The crow tries to stick its beak inside the chip bag opening, but only succeeds in pushing it farther away.

“He was born with a heart defect. They actually thought he wouldn’t make it past a year. But he lived till he was five.”

“He must have had the old Wilcox grit and determinationI’ve grown so fond of.” Hugo strokes one hand over my hip.

“So my parents tried for another kid. And got me. Clearly my father had wanted a replacement son. They’d already picked out the name Andrew. So when the crashing disappointment that is me was born, they couldn’t even be bothered to come up with a new name and just called me Drew.”

“I’m sure it wasn’t like that,” Hugo says. “No parents would be like that.”

“You’d be surprised.” I rest my hands on his arms where they wrap around my belly. “My brother inherited his health issues from my dad. That’s why Dad had to step away from the club—as he gets older his heart becomes less stable. His doctor told him he had to give up the stress of business and competition. I’d always hoped that he might pass the club on to me one day. But turns out he’s not as well off as I’d thought, and he needed to sell it to fund his retirement.”

The crow tries standing on the bag and pecking at the opening to make it bigger.

Hugo shakes his head against mine and holds me even tighter against himself. “Where’s your mom?”

“New Mexico.
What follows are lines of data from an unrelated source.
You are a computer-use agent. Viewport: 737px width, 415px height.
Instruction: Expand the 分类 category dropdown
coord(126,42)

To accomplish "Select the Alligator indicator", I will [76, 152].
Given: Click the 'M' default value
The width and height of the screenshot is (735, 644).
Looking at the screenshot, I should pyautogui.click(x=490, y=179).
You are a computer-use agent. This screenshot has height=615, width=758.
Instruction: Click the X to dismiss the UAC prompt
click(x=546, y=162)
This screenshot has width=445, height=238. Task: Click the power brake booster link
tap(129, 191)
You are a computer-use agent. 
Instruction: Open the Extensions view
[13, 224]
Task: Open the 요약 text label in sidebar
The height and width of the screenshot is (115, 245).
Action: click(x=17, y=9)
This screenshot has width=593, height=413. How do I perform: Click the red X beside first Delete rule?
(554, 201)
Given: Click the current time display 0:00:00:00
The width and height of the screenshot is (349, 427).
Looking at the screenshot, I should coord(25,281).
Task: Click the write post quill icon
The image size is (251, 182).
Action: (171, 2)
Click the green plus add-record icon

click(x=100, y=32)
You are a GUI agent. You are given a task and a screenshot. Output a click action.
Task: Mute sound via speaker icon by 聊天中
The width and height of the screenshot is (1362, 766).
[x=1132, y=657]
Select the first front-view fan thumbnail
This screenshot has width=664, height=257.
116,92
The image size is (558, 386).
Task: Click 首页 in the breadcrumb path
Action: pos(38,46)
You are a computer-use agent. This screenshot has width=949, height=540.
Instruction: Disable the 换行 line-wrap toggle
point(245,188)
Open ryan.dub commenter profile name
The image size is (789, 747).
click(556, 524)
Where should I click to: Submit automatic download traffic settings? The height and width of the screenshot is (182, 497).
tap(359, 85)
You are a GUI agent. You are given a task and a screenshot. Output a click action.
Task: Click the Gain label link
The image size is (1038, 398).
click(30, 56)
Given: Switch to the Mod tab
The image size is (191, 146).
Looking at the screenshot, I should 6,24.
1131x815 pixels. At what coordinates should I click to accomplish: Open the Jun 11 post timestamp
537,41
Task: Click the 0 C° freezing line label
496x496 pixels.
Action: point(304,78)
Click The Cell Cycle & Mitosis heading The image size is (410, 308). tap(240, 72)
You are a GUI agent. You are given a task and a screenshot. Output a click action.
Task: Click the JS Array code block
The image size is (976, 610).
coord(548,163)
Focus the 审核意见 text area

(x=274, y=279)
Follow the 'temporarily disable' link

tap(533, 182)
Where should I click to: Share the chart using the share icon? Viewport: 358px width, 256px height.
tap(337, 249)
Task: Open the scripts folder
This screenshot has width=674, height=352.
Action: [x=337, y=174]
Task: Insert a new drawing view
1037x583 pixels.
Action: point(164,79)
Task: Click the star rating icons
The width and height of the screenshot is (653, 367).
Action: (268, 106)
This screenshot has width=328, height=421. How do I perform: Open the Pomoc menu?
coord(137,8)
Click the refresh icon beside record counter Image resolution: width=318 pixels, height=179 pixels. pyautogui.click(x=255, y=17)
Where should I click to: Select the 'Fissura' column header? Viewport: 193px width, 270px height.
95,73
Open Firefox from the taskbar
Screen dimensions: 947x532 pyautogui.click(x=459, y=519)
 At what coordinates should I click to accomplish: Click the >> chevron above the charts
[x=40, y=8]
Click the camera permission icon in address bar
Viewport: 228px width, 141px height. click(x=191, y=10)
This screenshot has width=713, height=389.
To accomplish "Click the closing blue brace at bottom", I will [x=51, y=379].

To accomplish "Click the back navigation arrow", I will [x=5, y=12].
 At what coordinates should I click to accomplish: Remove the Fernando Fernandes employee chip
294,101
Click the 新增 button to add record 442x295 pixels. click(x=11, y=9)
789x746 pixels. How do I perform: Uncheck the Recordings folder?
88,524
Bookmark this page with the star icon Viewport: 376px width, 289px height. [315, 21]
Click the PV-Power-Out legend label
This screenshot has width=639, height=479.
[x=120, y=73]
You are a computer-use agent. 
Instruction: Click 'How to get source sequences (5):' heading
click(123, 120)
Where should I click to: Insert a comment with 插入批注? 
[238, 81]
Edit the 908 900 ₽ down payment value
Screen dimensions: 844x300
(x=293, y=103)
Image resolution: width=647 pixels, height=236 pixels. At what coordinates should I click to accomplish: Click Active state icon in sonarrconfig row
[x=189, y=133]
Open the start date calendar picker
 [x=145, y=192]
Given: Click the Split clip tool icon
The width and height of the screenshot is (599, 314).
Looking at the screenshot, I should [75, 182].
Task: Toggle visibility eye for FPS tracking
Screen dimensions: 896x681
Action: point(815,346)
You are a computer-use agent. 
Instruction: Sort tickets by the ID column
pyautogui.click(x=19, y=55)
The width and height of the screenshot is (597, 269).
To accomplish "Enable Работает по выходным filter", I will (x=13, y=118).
At least, last I heard. She took off when I was two. Just as my dad was starting the club. To be fair to her, she shouldn’t have had another kid while she was still in the depths of grief from losing the first one. I imagine grief and postpartum depression are not a great combo. At least that’s how I explain it to myself—that she didn’t have full mental health when she made the decision to leave me.”

I drop my head back against Hugo’s shoulder, sinking as far into him as it’s possible to sink into a wall of solidmuscle. “And I found out later my dad had had a string of affairs. So she would have been dealing with that on top of all the other awful things too.”

“Christ, he’s such a shit.” Hugo plants a gentle kiss on the top of my head. “Have you seen your mum since?”